5 - Now we create our collision mesh. Most of the time I use Polygon primitives as collision shapes like a cylinder or a sphere, but in this case I will use a static duplicate of the head mesh and delete the faces I don't need to collide with the curve. Then parent the collision mesh to the neck driver. For demonstration I just parented it under the joint directly.

I chose in this case to use a duplicate of the head because his chin is quite prominant and it would be nice to have it collide against the collar.

6 - The last step for creatig our collision mesh is to selet the collision_head and go to Rigging>Deform>Muscle>Muscles/Bones>Convert Surface to Muscle/Bone.

7 - Select all the cluster handles groups and go to Rigging>Deform>Muscle>Self/Multi Collsion>Rig selection for KeepOut

8 - If you expand the cluster groups in the outliner you will see two transforms created on top of the cluster handles. The cMuscleKeepOut and the cMuscleKeepOutDriven groups. The cMuscleKeepOut node sets the local direction the cMuscleKeepOutDriven group moves when the collision happes. 

9 - Before we connect the collision mesh to the keep out nodes, lets set the In Direction values to avoid having our clusters jump to the wrong direction.
Select all the keep out nodes of the cluster handles on right side and set the In Direction X to -1 and the In Direction Y to -0.5. This way when the collision happens the cluster handle would move to the right twice as much as moving down.

10 - Select all the keep out nodes of the cluster handles on left side and set the In Direction X to 1 and the In Direction Y to -0.5.

11 - Select all the keep out node of the center cluster handle on the back of the collar and set the In Direction X to 0, In Direction Y to -0.5 and In Direction Z -1.

12 - To make the cMuscleKeepOut nodes collide with our collision head, select all the cluster handle groups and the collision head lastly and go to  Rigging>Deform>Muscle>Self/Multi Collsion>Connect Muscles to Keep Out.

13 - Now if you rotate the neck you should see the clusters moving the direction we set when colliding with the collision head.

The Joints Setup

Now we move to the final section of the rig which is adding the joints, attaching them to the collar curve and adding them to the jacket skin cluster. Depending on the mesh you have and your budget you can decide how many joints you can add. However, it is important to rmember this is not cloth simulation and there will be some areas in some animations that would require manual tweaking. Therefore we need to attach offset groups/ joints controllers to the curve instead of the joints themselves directly.

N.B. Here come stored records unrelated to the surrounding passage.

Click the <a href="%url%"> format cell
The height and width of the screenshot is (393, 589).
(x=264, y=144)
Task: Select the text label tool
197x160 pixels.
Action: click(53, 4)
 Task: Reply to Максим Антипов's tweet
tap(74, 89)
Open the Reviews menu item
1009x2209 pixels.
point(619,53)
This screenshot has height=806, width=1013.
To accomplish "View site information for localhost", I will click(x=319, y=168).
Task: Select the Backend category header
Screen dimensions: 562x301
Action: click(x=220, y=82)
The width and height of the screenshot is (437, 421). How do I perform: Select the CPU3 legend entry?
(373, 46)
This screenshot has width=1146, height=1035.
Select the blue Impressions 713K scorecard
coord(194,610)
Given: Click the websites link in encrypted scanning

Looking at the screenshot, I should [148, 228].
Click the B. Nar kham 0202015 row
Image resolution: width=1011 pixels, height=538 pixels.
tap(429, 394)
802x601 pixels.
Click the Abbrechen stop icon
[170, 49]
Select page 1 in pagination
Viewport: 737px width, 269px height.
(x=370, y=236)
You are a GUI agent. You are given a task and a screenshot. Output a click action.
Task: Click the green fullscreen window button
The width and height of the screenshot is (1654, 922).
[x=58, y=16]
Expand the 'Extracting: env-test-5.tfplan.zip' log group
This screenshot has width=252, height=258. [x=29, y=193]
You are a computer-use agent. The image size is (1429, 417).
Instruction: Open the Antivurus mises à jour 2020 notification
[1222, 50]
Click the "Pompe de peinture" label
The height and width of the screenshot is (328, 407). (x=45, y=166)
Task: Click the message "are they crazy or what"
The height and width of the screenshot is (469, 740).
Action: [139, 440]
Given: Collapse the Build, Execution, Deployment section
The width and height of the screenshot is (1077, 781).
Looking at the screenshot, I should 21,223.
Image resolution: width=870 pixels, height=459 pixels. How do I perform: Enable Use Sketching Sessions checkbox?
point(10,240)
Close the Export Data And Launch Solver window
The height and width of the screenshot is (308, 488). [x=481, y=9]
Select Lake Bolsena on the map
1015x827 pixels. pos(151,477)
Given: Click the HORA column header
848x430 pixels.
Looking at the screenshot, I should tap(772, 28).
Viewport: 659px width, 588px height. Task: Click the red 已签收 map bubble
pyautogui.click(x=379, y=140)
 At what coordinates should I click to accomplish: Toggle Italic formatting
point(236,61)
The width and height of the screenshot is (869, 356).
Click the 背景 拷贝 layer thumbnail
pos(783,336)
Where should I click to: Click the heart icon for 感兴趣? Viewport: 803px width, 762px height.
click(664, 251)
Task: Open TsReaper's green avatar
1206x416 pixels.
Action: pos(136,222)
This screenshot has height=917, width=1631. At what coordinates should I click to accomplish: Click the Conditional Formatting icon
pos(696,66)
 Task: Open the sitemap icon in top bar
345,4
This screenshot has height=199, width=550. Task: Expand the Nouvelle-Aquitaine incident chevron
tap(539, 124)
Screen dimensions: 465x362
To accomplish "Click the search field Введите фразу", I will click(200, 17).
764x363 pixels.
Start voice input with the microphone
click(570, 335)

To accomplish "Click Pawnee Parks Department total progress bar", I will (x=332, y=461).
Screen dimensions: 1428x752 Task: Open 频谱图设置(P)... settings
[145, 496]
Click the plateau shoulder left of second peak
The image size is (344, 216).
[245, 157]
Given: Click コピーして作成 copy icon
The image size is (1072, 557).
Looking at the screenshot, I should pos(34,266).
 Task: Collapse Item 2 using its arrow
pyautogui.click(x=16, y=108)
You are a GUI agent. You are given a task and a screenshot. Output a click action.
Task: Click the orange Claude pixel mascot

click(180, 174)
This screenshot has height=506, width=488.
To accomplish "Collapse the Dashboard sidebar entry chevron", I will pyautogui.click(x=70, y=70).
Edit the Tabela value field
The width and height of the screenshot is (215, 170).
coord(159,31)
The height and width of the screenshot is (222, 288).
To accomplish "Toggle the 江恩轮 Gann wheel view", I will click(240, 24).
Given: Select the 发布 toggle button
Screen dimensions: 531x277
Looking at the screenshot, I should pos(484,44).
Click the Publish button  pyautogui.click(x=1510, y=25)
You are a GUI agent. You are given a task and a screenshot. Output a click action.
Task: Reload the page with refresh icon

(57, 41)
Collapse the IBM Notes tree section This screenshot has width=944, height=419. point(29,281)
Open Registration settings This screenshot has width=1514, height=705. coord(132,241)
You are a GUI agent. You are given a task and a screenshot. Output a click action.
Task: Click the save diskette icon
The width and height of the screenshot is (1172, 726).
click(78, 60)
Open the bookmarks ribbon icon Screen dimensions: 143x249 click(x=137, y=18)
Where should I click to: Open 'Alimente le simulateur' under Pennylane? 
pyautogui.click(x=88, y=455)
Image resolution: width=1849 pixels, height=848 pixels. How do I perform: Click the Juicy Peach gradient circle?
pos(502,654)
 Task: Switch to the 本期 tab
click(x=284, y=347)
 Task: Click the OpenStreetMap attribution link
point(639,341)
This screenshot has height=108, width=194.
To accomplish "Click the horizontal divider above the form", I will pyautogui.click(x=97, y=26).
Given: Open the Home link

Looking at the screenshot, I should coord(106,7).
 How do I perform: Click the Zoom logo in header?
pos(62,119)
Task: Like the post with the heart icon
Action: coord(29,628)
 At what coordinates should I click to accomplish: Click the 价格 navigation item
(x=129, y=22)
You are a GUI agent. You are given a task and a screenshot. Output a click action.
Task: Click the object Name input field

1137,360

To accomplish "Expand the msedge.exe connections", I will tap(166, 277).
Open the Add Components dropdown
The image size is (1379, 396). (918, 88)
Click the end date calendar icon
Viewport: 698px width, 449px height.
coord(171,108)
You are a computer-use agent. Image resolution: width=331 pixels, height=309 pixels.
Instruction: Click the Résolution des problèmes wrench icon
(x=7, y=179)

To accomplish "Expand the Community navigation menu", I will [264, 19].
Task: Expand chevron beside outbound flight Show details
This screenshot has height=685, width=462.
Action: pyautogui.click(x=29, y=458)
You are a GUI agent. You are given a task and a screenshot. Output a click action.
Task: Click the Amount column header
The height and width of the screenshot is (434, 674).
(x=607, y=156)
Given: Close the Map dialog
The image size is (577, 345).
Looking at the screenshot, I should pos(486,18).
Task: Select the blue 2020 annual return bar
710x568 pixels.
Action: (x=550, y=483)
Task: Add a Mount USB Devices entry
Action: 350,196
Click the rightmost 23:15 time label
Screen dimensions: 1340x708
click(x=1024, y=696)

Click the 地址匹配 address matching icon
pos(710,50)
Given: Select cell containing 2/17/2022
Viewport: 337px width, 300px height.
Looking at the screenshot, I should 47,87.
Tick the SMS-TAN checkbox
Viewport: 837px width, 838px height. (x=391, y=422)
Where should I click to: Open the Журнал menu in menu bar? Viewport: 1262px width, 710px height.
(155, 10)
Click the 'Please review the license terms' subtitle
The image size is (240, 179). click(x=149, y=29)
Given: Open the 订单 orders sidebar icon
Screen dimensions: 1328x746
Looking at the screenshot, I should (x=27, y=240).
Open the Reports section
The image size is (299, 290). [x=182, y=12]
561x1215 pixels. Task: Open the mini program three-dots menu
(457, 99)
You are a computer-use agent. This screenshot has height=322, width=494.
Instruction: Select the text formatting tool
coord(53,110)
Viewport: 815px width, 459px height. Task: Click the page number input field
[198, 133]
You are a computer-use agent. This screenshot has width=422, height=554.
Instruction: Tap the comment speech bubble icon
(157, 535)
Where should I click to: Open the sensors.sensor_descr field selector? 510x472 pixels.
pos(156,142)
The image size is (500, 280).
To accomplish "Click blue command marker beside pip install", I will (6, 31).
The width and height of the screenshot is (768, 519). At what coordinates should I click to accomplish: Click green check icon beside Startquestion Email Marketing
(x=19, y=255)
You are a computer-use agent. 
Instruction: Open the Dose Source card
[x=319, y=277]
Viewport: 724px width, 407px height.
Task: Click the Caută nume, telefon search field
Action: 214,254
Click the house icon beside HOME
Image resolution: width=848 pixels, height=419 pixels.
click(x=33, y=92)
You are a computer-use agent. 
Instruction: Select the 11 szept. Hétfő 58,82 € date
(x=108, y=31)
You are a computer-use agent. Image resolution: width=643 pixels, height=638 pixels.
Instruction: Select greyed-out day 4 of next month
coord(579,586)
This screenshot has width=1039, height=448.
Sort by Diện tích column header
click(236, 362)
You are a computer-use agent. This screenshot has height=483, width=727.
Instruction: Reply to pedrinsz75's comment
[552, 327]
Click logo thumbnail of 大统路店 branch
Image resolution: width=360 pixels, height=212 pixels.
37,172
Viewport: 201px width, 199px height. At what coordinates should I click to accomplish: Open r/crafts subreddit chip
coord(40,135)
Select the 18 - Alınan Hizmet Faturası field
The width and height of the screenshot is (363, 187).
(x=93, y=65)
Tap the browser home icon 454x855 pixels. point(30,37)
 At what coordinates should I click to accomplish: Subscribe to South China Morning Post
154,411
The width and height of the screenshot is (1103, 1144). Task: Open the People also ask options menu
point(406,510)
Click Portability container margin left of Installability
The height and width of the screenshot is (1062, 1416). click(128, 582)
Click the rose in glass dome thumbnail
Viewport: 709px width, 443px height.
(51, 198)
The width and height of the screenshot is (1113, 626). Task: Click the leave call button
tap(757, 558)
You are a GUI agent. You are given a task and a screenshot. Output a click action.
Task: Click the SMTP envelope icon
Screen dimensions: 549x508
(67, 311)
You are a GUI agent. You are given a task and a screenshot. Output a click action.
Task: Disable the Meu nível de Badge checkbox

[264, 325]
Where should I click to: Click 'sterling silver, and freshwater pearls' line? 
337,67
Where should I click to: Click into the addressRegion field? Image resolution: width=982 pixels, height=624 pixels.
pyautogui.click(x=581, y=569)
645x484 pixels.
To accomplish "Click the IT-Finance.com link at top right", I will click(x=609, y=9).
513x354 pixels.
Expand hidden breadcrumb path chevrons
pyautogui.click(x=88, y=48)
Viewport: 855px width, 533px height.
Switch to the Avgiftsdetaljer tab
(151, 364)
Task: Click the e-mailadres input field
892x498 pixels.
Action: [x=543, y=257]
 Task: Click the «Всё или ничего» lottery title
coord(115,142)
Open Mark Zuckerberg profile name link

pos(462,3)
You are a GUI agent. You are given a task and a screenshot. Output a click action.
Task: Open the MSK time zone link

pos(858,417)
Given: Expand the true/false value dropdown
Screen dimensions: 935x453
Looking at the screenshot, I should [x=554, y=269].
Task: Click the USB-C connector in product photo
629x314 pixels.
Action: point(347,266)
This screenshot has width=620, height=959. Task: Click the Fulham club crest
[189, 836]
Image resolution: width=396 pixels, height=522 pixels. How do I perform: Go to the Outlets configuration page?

14 - Repeat the following steps the number of joints you would like to add to your setup. For this setup that will be 7 times:

  • Create a loctor at the origin and then group it.
  • Create a joint at the origin and then parent it to the locator.
  • Rename the joint to collar_01_jnt. Rename the locator to collar_01_loc and the group to collar_01_offest

PS: you can use any naming conventions you want, but for the sake of clarity I will refer to the locator group as the offset group.

This is the structure in the outliner:

15 -  In the NodeEditor create a pointOnCurveInfo node and check the Turn On Perecntage option in the attribute editor. Connect the collar curve shape worldSpace to the PointOnCurveInfo node inputCurve. Then connect the pointOnCurveInfo position to the locator offset group translate.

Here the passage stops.